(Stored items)
☆ ☆ ☆ ☆ ☆ ☆ ☆
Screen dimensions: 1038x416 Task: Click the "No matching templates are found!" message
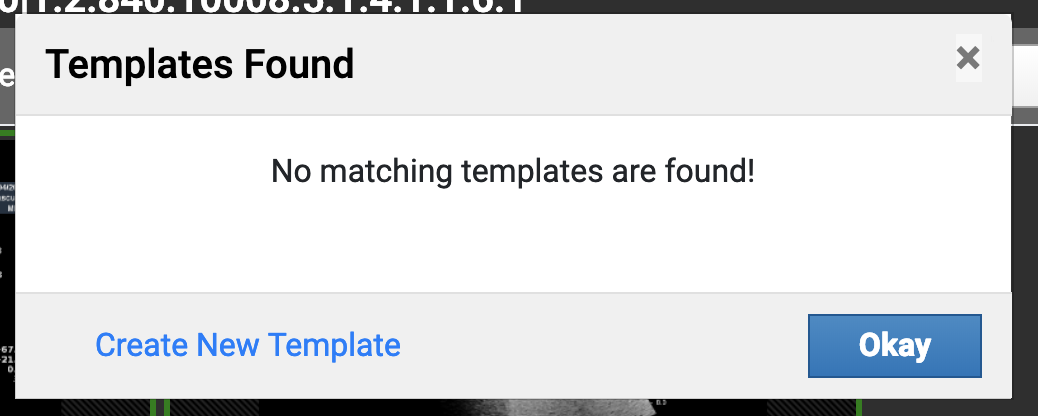pos(513,172)
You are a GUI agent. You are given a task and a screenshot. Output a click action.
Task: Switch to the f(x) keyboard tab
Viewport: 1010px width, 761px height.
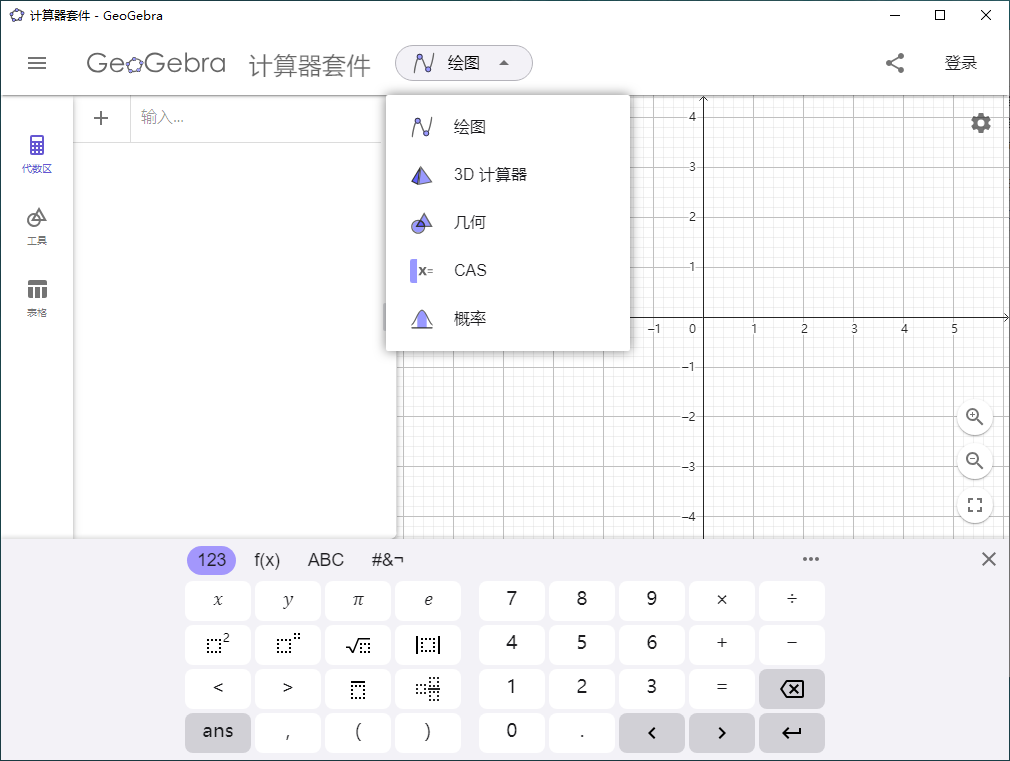[x=267, y=560]
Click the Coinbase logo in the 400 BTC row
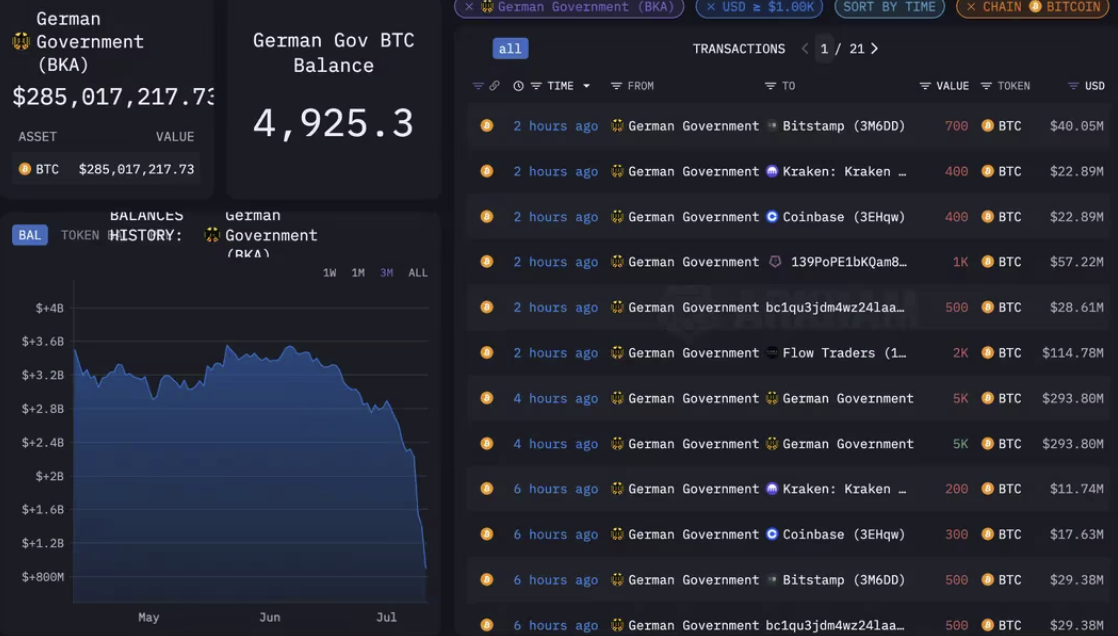1118x636 pixels. [772, 217]
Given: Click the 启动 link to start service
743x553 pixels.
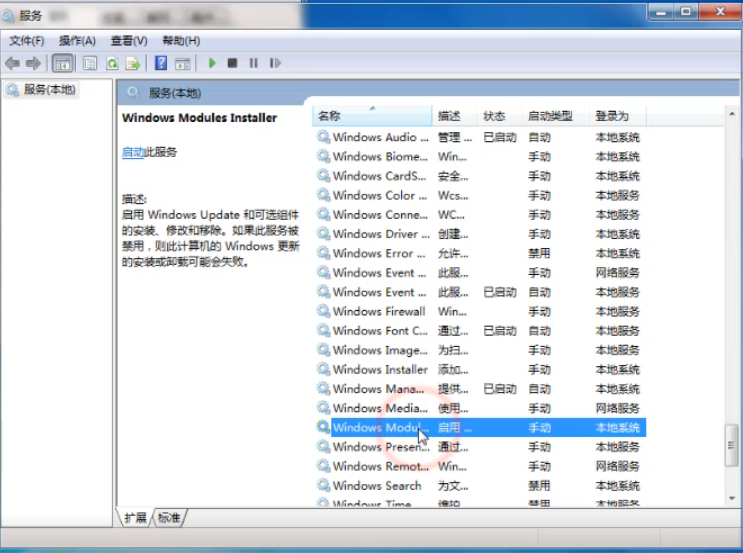Looking at the screenshot, I should (x=133, y=152).
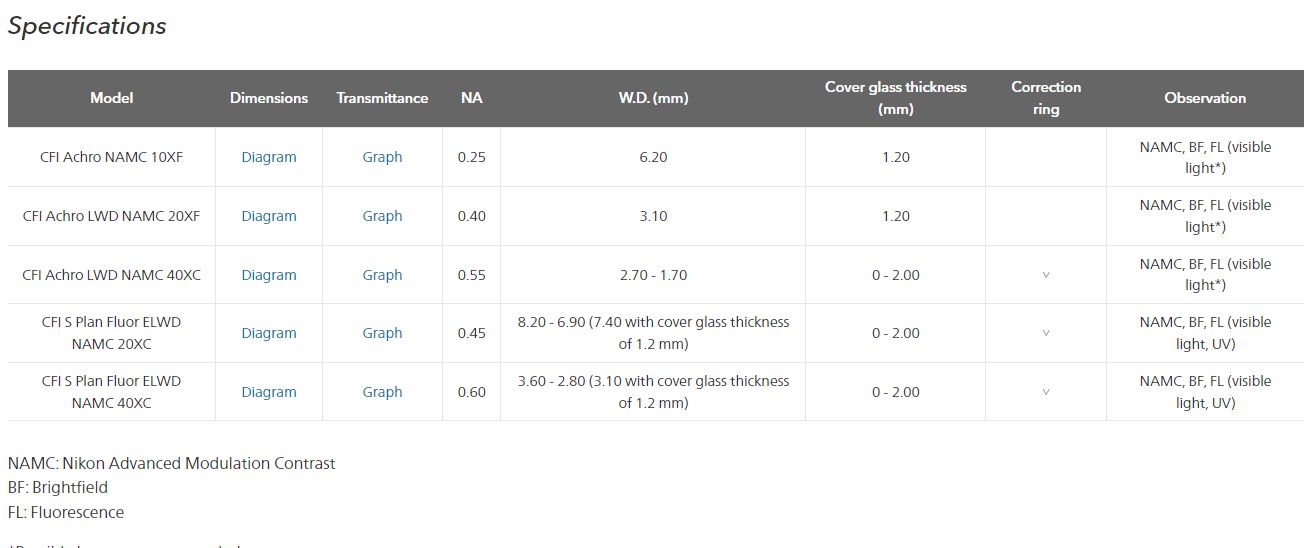Open the Diagram for S Plan Fluor ELWD 40XC
This screenshot has height=548, width=1310.
point(269,392)
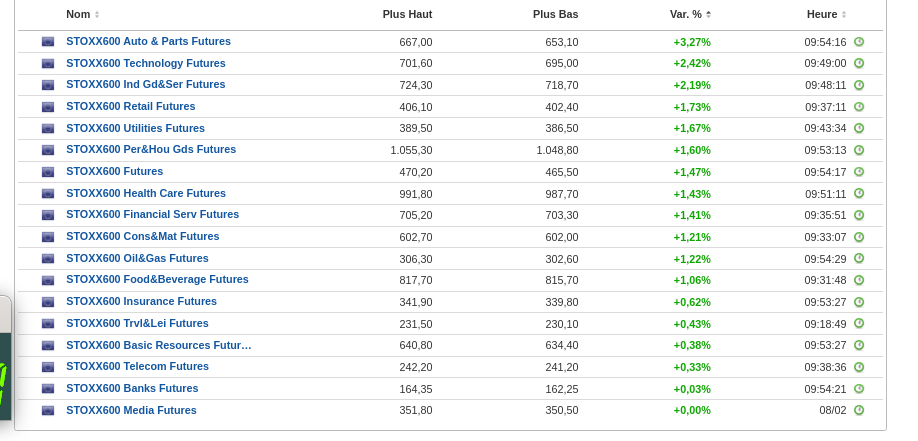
☆ ☆ ☆ ☆ ☆ ☆ ☆
* Task statement:
In the entries above, find the line containing "Click the Coinbase logo in the 400 BTC row", then please retype it and every line after it through the last, exactly as written, omitting pictures.

* Expected output:
Click the Coinbase logo in the 400 BTC row
1118x636 pixels. [772, 217]
Given: Click the 启动 link to start service
743x553 pixels.
Looking at the screenshot, I should (x=133, y=152).
Open the Diagram for S Plan Fluor ELWD 40XC
This screenshot has height=548, width=1310.
point(269,392)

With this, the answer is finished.